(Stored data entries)
# # #
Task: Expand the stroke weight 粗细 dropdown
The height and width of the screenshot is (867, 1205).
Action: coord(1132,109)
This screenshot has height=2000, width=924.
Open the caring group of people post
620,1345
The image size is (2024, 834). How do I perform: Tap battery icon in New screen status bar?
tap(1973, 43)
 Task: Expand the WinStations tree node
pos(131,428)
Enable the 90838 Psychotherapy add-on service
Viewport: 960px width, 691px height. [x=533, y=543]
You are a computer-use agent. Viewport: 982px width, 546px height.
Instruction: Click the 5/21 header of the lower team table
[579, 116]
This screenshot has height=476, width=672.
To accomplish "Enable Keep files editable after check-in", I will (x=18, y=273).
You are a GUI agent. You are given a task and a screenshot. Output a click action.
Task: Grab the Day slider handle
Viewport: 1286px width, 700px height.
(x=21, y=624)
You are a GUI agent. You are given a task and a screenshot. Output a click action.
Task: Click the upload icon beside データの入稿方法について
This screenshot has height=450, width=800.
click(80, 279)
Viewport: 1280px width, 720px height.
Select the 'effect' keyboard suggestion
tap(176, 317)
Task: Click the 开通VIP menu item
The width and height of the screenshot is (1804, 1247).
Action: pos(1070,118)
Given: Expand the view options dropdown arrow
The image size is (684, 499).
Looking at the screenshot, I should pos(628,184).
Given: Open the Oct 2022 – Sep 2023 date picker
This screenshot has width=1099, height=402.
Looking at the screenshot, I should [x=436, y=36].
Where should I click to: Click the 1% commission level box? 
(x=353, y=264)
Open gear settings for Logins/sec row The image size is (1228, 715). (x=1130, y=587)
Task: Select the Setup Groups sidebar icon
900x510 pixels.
# # #
• EXERCISE: Above are the records. Print exactly, and only, the lines from the line with "This screenshot has height=476, width=672." to the line with "Task: Click the 开通VIP menu item", both inclusive.

• RESPONSE TO THIS EXERCISE:
This screenshot has height=476, width=672.
To accomplish "Enable Keep files editable after check-in", I will (x=18, y=273).
You are a GUI agent. You are given a task and a screenshot. Output a click action.
Task: Grab the Day slider handle
Viewport: 1286px width, 700px height.
(x=21, y=624)
You are a GUI agent. You are given a task and a screenshot. Output a click action.
Task: Click the upload icon beside データの入稿方法について
This screenshot has height=450, width=800.
click(80, 279)
Viewport: 1280px width, 720px height.
Select the 'effect' keyboard suggestion
tap(176, 317)
Task: Click the 开通VIP menu item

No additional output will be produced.